Les propositions de communication (environ 500 mots), accompagnées d’une brève notice bio-bibliographique, sont à adresser avant le 19 novembre à l’adresse claire.gheerardyn@gmail.com.

[1] Voir Keith Aspley, Elizabeth Cowling, Peter Sharrat (dir.), From Rodin to Giacometti, Sculpture and Literature in France, Amsterdam et Atlanta, Rodopi, 2000 ; Michel Costantini (dir.), Pour une sémiotique de la sculpture, VISIO, vol. 7, n°3-4, automne 2002-hiver 2003 ; Lois Cassandra Hamrick and Suzanne Nash (dir.), Sculpture et poétique : Sculpture and Literature in France, 1789-1859, numéro spécial de la revue Nineteenth-Century French Studies, Vol. 35, n° 1, automne. 2006 ; Ivanne Rialland (dir.), Écrire la sculpture, XIXe-XXe siècles, Classiques Garnier, 2012.

[2] Une publication récente autour de Brancusi a ouvert cependant l’étude à la poésie de toutes les langues.
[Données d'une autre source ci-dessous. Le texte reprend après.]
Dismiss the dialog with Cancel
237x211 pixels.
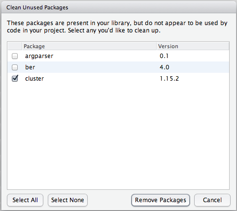[x=212, y=200]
Voir Ana-Maria Gîrleanu et Natacha Lafond (dir.), Constantin Brancusi et les poètes, ReCHERches, N°17, printemps 2016.

[3] Pour une étude des procédés sculpturaux voir notamment Herbert Read, The Art of Sculpture, Londres, Faber and Faber, 1956 ; Rudolf Wittkower, Qu’est-ce que la sculpture ? Principes et procédures de l’Antiquité au XXe siècle, Macula, 1977 ; David Hulks, Alex Potts, Jon Wood (éd.), The Modern Sculpture Reader, Leeds, Henry Moore Institute, 2007. Pour une réflexion sur la matière voir Ralph Dekoninck, Agnès Guiderdoni-Bruslé et Nathalie Kremer (dir.), Aux limites de l'imitation. L’ut pictura poesis à l’épreuve de la matière (XVIe-XVIIIe siècles), Amsterdam et New York, Rodopi, 2009.

[4] Sur cette notion, voir Mireille Raynal-Zagouri (dir.), Le Rêve plastique des écrivains, La Licorne, Presses universitaires de Rennes, 2017.